=== CONSIGNA 1 ===
Según el texto sobre el evangelio de Jesucristo, ¿qué significa la palabra «evangelio»?
=== CONSIGNA 2 ===
Reproduce sin cambios el pasaje del texto sobre el evangelio de Jesucristo que empieza en "Tal es la situación" y termina en "Jesucristo (Rom. 3,23-25)".

=== TEXTO DE LA PÁGINA ===

Tal es la situación del mundo a la llegada de Cristo. Tanto el mundo judío (los anawin sobre todo) como el mundo pagano (religiones mistéricas, filosofías diversas) se caracterizan por un profundo anhelo de salvación. Se experimenta sobre todo la opresión que es consecuencia del pecado (Rom. 3,9) y que hará que muchos acojan la salvación gratuita concedida por Dios en Jesucristo (Rom. 3,23-25)
Por lo demás, la unificación del mundo bajo el imperio romano va a favorecer la rápida expansión del mensaje cristiano.
2.- Evangelio de Jesucristo, Hijo de Dios
Con estas palabras comienza el evangelista San Marcos su relato, en el que pretende presentarnos la Buena Noticia -eso significa evangelio- acerca de Jesús, que es el Mesías y el Hijo de Dios, o mejor, la Buena Noticia que es Jesús. En efecto, la plenitud de los tiempos está caracterizada por la «venida» o encarnación del Hijo de Dios. El evangelio es el mismo Jesús, su misma persona, no un conjunto de doctrinas y normas morales; estas existen y tienen sentido sólo desde Cristo, porque lo esencial es la adhesión a Él (es significativo que la primera acción de Jesús al empezar su vida pública sea llamar a algunos a seguirle: Mc. 1.16-20; Jn. 1,35ss).

=== DATOS EXTRAÍDOS ===

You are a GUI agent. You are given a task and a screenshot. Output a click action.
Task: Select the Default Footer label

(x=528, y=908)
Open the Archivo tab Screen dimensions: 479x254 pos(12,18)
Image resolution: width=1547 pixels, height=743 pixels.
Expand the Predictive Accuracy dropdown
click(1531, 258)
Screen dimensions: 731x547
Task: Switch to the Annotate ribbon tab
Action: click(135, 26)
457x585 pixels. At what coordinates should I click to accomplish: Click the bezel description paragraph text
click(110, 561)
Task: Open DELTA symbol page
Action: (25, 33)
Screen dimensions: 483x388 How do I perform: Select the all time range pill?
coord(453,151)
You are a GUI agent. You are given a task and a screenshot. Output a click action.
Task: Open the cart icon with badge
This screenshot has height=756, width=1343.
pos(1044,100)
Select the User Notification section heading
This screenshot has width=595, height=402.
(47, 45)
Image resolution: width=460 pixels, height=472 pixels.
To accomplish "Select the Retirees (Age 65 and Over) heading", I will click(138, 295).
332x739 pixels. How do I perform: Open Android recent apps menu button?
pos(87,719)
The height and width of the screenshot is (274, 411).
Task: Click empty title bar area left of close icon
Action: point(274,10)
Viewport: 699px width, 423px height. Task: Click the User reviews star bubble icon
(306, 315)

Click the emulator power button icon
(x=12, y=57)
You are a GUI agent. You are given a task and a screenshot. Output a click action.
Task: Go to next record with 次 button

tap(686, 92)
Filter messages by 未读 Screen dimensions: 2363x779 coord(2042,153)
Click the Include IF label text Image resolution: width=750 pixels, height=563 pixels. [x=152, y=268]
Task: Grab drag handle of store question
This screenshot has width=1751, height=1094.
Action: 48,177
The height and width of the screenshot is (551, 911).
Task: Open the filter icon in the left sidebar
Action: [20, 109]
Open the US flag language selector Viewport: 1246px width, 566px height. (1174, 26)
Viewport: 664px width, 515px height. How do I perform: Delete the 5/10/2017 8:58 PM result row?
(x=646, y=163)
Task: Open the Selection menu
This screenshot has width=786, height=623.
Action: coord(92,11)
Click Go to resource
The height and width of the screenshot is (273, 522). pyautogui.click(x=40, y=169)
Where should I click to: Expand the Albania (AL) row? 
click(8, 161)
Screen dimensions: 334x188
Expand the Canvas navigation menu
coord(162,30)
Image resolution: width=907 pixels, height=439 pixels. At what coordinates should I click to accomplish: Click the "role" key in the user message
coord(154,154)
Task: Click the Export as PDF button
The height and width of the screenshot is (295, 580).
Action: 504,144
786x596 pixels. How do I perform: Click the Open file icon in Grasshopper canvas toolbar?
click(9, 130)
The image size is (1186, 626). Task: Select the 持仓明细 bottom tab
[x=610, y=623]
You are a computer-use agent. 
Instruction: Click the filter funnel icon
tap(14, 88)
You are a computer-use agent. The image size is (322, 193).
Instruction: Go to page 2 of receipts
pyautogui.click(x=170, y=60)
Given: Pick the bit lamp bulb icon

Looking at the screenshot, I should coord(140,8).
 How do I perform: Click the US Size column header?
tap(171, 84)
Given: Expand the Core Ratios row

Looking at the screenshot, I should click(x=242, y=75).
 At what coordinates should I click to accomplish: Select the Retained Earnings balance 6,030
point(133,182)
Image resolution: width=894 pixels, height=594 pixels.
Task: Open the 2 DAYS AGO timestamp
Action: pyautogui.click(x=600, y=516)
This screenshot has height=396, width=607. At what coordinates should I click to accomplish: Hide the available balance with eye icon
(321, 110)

=== RESPUESTA 1 ===
Significa Buena Noticia.

=== RESPUESTA 2 ===
Tal es la situación del mundo a la llegada de Cristo. Tanto el mundo judío (los anawin sobre todo) como el mundo pagano (religiones mistéricas, filosofías diversas) se caracterizan por un profundo anhelo de salvación. Se experimenta sobre todo la opresión que es consecuencia del pecado (Rom. 3,9) y que hará que muchos acojan la salvación gratuita concedida por Dios en Jesucristo (Rom. 3,23-25)